This is a significant issue for us, and given the sheer volume of STIX Malware content that we could potential create for the eco-system, I would hope that the minigroup and STIX SC would consider this feedback from our internal
teams and work through how we can address this.
Bret
From: Kirillov, Ivan A. <
ikirillov@mitre.org>
Sent: Thursday, September 14, 2017 1:58:01 PM
To: Bret Jordan;
cti-stix@lists.oasis-open.org Subject: [EXT] Re: [cti-stix] Feedback on Malware Object
Thanks for the feedback Bret (and thanks to your team as well)! On the face of it, #2, #3, #4, #6, and probably #7 are things that we could tweak or update in the existing data model without significantly changing the scope or intent of
the current object.
#1 is something that we discussed at length during the initial discussions around this object, and our decision to have a single object was based on the fact that having a separate malware family and instance object would be highly duplicative
in terms of the data that both would convey.

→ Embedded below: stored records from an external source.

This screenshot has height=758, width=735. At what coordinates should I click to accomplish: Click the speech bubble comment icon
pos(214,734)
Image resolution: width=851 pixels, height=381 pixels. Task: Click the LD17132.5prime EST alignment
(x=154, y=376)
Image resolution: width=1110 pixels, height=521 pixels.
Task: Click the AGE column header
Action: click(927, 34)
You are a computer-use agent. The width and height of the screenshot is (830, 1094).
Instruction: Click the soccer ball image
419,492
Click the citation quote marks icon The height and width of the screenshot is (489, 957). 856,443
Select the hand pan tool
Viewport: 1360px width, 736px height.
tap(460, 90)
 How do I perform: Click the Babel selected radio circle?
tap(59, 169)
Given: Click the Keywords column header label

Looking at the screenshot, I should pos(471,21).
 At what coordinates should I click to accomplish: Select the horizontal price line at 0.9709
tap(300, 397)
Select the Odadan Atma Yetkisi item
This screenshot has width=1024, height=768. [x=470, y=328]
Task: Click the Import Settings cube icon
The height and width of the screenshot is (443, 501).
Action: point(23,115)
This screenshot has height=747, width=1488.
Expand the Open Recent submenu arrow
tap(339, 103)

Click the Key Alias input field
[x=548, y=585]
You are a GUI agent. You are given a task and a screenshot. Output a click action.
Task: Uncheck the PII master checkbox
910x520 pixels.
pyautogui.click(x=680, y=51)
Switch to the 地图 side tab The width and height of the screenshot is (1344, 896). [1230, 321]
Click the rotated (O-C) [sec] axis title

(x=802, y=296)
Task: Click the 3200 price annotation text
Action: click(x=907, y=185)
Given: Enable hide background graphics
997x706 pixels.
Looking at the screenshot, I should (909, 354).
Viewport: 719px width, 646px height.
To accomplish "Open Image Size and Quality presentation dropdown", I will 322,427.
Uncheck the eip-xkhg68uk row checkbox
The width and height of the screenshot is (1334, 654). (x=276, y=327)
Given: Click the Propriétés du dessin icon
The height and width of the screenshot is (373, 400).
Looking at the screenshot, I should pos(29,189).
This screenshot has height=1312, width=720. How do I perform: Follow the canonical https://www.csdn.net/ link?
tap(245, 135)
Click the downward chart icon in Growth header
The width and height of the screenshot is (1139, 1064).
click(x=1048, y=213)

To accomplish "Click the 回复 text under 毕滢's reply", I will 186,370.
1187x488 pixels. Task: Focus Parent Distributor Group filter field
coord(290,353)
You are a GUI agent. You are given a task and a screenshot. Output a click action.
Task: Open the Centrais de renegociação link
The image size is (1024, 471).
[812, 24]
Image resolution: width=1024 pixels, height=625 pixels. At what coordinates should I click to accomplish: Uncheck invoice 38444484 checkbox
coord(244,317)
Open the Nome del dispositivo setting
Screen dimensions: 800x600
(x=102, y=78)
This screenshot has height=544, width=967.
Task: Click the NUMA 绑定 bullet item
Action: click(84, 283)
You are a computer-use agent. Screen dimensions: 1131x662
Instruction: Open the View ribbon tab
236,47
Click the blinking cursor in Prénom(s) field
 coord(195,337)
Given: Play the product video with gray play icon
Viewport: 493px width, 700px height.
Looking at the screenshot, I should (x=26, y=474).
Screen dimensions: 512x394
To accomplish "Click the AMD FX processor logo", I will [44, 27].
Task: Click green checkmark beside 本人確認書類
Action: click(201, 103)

#5 would mean significantly changing the scope of this SDO. If you recall, our original goal was to create an object suitable for the “80%” use case, that is capable of capturing roughly 80% of commonly reported data around malware. To
this end, I don’t think we were envisioning a 1:1 mapping between a sandbox tool such as that produced by Symantec, and were thinking that there would have to be some post-processing or filtering of data that would take place before sandbox or other analysis
data would be populated in this object. In addition, while I don’t doubt that we could create a data model and structure to capture details of the particular execution environment for each sandbox run and its corresponding output, doing so would engender a
fair amount of specification and schema complexity. It’s also worth pointing out that if you have a strong need for #5, this is something that MAEC does to a large extent.
Anyhow, let’s discuss this during tomorrow’s call. Also, we’d be very interested if any other sandbox tool vendors (FireEye, etc.) have similar (or any) feedback, so please let us know.
Regards,
Ivan
From: <
cti-stix@lists.oasis-open.org> on behalf of Bret Jordan <
Bret_Jordan@symantec.com>
Date: Thursday, September 14, 2017 at 12:42 PM
To: "cti-stix@lists.oasis-open.org" <
cti-stix@lists.oasis-open.org>
Subject: [cti-stix] Feedback on Malware Object
Here is the initial feedback from Symantec on the 2.1 Malware Object.
Malware needs to be two different objects, one for family and one for the instance. It is really confusing to think of these as the same object.
Malware needs to track the build version and vanity name. Example 3rd generation of this malware.
Need to be able to track which sub-phase of the kill chain it is in or provide some sort of nesting logic. Basically, this malware calls this other malware, which calls this other malware. Need to know the order in which they
were called as this is critical information. There are often multiple phases that require understanding of the nesting.
Maybe change the terms to be Static Events and Dynamic Events, this would reduce the overlap and the guessing of where thing are documented. Example is Mutexes (down below)
Dynamic Analysis
Needs to capture multiple passes based on the type of execution environment that it was run on (Windows 7, Windows 10 + Office 2016, Windows 10 + Chrome)
Needs to track which type of sandbox it was run on and how that sandbox or virtual machine was configured / track the execution environment of where it was run, not just what it targets.
How the information as collected.
Where it was seen.
Where it will probably run
Need to track the platform that these run on, some things are not applicable to certain platforms. DLLs on Linux, Android MMS on Windows.
Need ability to search across data to find similar file creates across various runs of dynamic analysis under different configurations
Static Analysis
Has a lot of events that are really dynamic events. This is what it would do if/when it were to run
Mutex for example might be based on computer name or GUID. Information can be derived from the execution environment. Same with filenames. This makes these more “Dynamic Events”
Need to make a Communications Analysis/Events section and pull out all of the communication pieces.
HTTP / HTTPS
Network Requests
IRC
Raw Sockets
UDP
Network Flow
Contacted IPs, etc.
Bret